We’re overworked, they said, like you’ve always said. So now that chicken has come home to roost. We’re so overworked, they said, that we can’t possibly effectively represent all these clients. We can’t investigate, we can’t meet with the clients, we don’t have time to talk to each client. We have to “triage”, which means give priority to the oldest and most difficult cases first, which means, if you’re keeping track, that clients sit in jail for shitloads of time without meeting lawyers and without having any work done on their cases.
So, the Florida Supreme Court said [PDF], this is not tenable. Such representation puts defense attorneys in the position of having to provide representation below constitutional standards.
So we will allow defense attorneys to withdraw and perhaps appoint other attorneys.
Defense attorneys. The gatekeepers of justice. The benchmark for what is Constitutional and what isn’t. The overreliance on Gideon as a test for the efficacy of the system. The new mantra of Appellate Courts seems to be “if defense counsel didn’t object, it must’ve been okay”. Nevermind that defense counsel was frazzled, unaware, overburdened and overworked.

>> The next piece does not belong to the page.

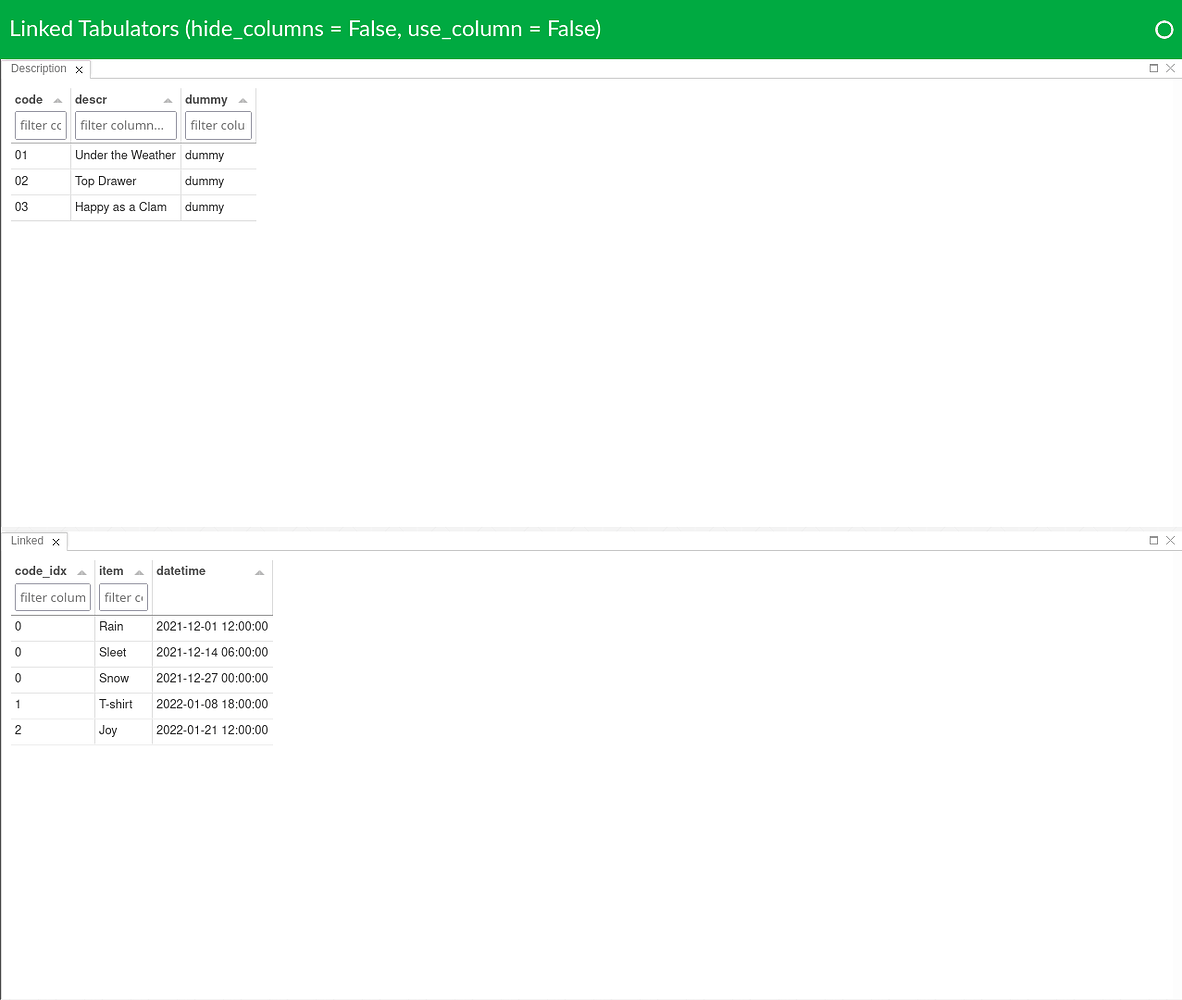1182x1000 pixels.
Task: Maximize the Linked panel
Action: pos(1154,540)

Then we come to this choice quote, sure to be repeated in every story about this decision:
Witnesses from the Public Defender’s office described “meet and greet pleas” as being routine procedure. The assistant public defender meets the defendant for the first time at arraignment during a few minutes in the courtroom or hallway and knows nothing about the case except for the arrest form provided by the state attorney, yet is expected to counsel the defendant about the State’s plea offer.

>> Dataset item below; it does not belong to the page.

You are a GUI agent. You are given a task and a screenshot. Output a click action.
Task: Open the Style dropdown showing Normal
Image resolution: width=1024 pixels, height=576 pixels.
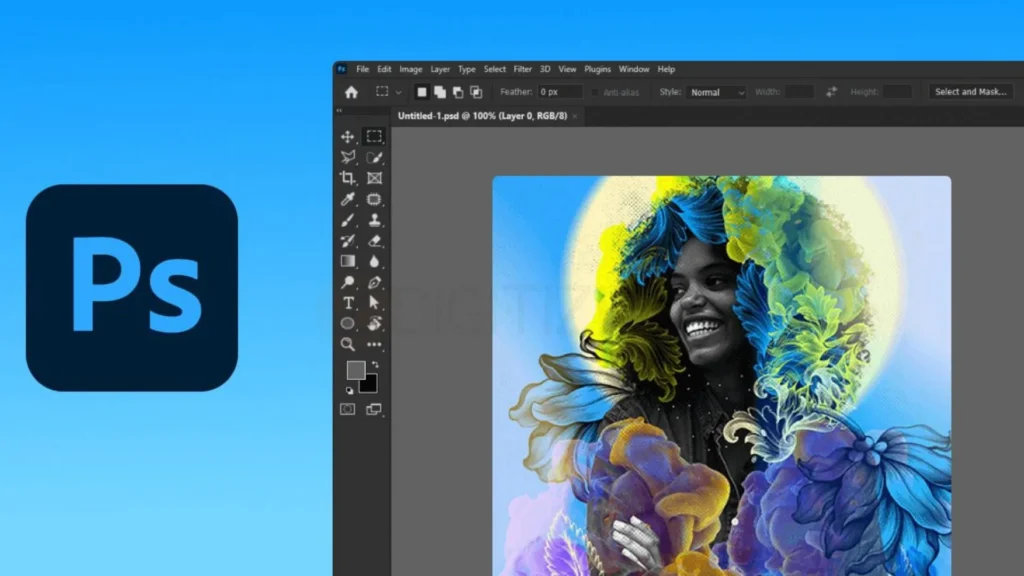coord(715,90)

In this regard, the public defenders serve “as mere conduits for plea offers.” The witnesses also described engaging in “triage” with their cases – giving priority to the cases of defendants in custody, leaving out-of-custody defendants effectively without representation for lengthy periods subsequent to arraignment.
The witnesses also testified that the attorneys almost never visited the crime scenes, were unable to properly investigate or interview witnesses themselves, often had other attorneys conduct their depositions, and were often unprepared to proceed to trial when the case was called. Thus, the circumstances presented here involve – 34 – some measure of nonrepresentation and therefore a denial of the actual assistance of counsel guaranteed by Gideon and the Sixth Amendment.

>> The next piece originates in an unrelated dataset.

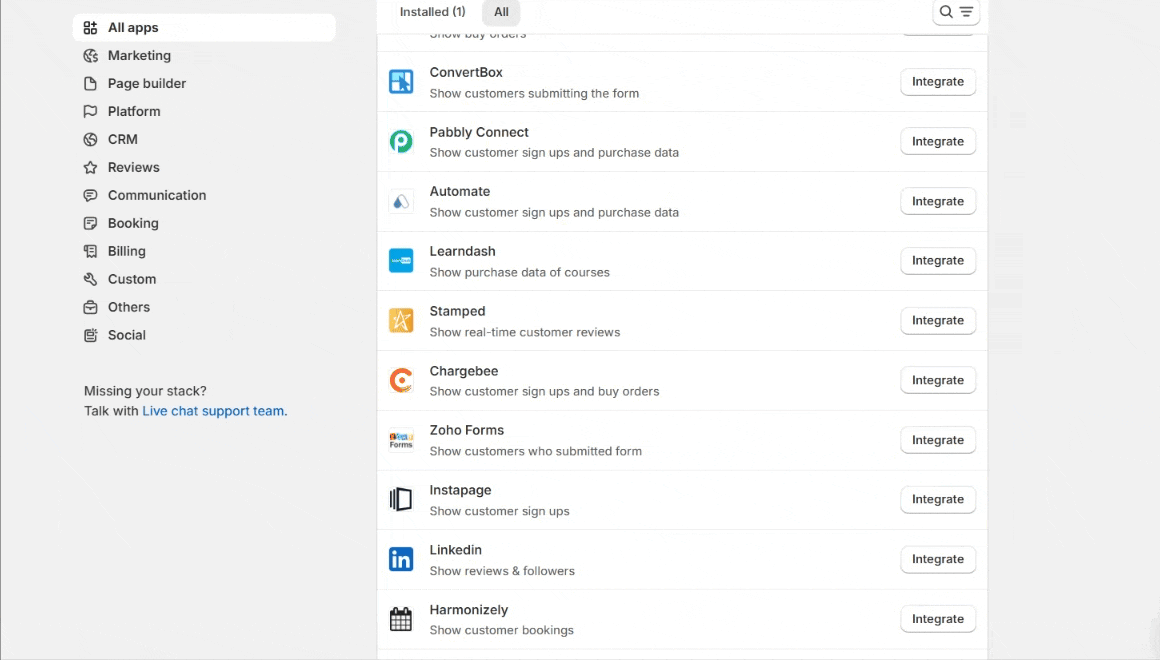
Task: Open the search and filter control
Action: tap(955, 12)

Great stuff. You know what’s missing? Any acknowledgment that the defense attorney is but a bit player in this game. That a share of the responsibility and blame lies with the prosecutors and judges.
Meet and greet pleas? You know why they happen? Because judges and prosecutors make “arraignment only” plea offers. Because they say: “take this non-jail time offer today or you’ll never get it back”. The defense attorney, reading a police report for the first time, cannot refuse to tell his client of the offer, nor can any sane attorney counsel his client otherwise.
But that’s not the attorney’s fault, nor is it the fault of high caseloads. They know nothing about the case in these meet and great pleas. You know why? Because they’re given no discovery. The State doesn’t turn it over for a while and in some cases it’s always a fight. But apparently that’s the public defender’s fault.
Are we overworked? Yes. Are we overburdened? Yes. Is there a conflict of interest? Yes. But it would be nice to see that the system actually acknowledged all the problems instead of making us the gatekeepers of fairness, which is a neat trick, if you think about it, because when it comes down to it, we control nothing.
Maybe now the right to effective assistance of counsel will mean something in Florida. Time to pay attention to those other rights.
Compare and contrast the Connecticut Supreme Court which said, inexplicably, that there is no conflict when two members of the same office represent two co-defendants, one of whom was snitching on the other.
Also compare the FL Supreme Court’s cognitive dissonance when dealing with death row lawyers who are overworked and overburdened. Apparently death is different.